Doktrin teologi Al-Quran, “Allahu Wahdah” adalah doktrin tertinggi yang berkaitan dengan aqidah dan praktiknya dalam konteks kehidupan kemasyarakatan umat Islam. Mengapa disebut demikian ? Karena doktrin atau aqidah Allahu Wahdah ini selain menuntut wujudul qiyadah di komunitas umat Islam, juga berkonotasi kepada penafian bagi seluruh bentuk tatanan kehidupan manusia yang tidak berlandaskan ketentuan Allah dan rasul-Nya.
Dalam doktrin tauhid, umat Islam hanya mengakui al-hakimiyyah lillah yang dikonstruk/dibangun dalam sistem Manhaj Nubuwah di bumi.

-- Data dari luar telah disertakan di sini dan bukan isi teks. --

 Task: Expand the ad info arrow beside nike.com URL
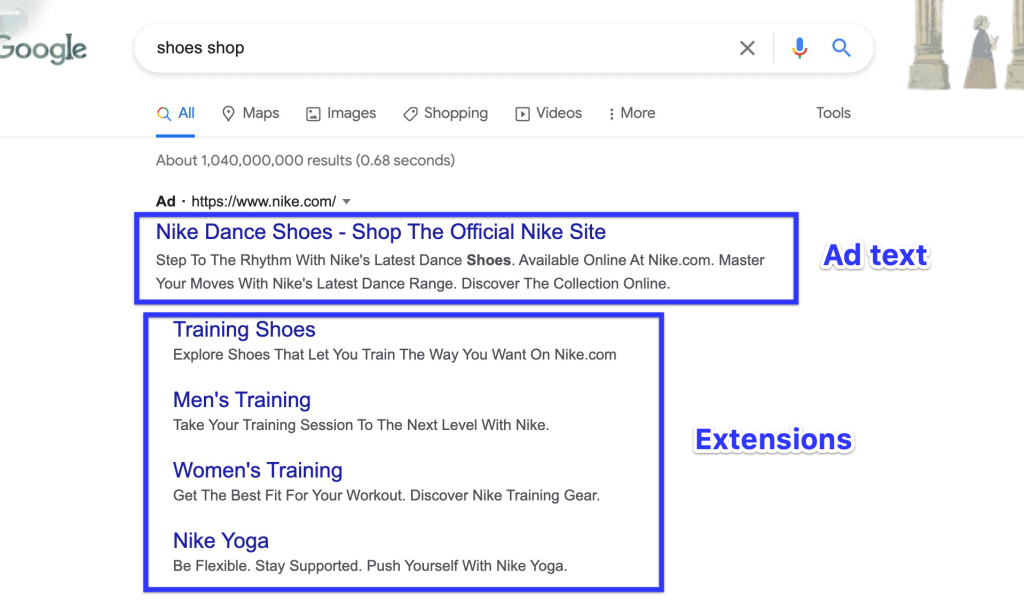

وَلَقَدْ بَعَثْنَا فِي كُلِّ أُمَّةٍ رَسُولا أَنِ اعْبُدُوا اللَّهَ وَاجْتَنِبُوا الطَّاغُوتَ فَمِنْهُمْ مَنْ هَدَى اللَّهُ وَمِنْهُمْ مَنْ حَقَّتْ عَلَيْهِ الضَّلالَةُ فَسِيرُوا فِي الأرْضِ فَانْظُرُوا كَيْفَ كَانَ عَاقِبَةُ الْمُكَذِّبِينَ
“Dan sungguhnya Kami telah mengutus Rasul pada tiap-tiap umat (untuk menyerukan): “Sembahlah Allah (saja), dan jauhilah Thaghut itu”, Maka di antara umat itu ada orang-orang yang diberi petunjuk oleh Allah dan ada pula di antaranya orang-orang yang telah pasti kesesatan baginya. Maka berjalanlah kamu dimuka bumi dan perhatikanlah bagaimana kesudahan orang-orang yang mendustakan (rasul-rasul)”. (Qs 16:36)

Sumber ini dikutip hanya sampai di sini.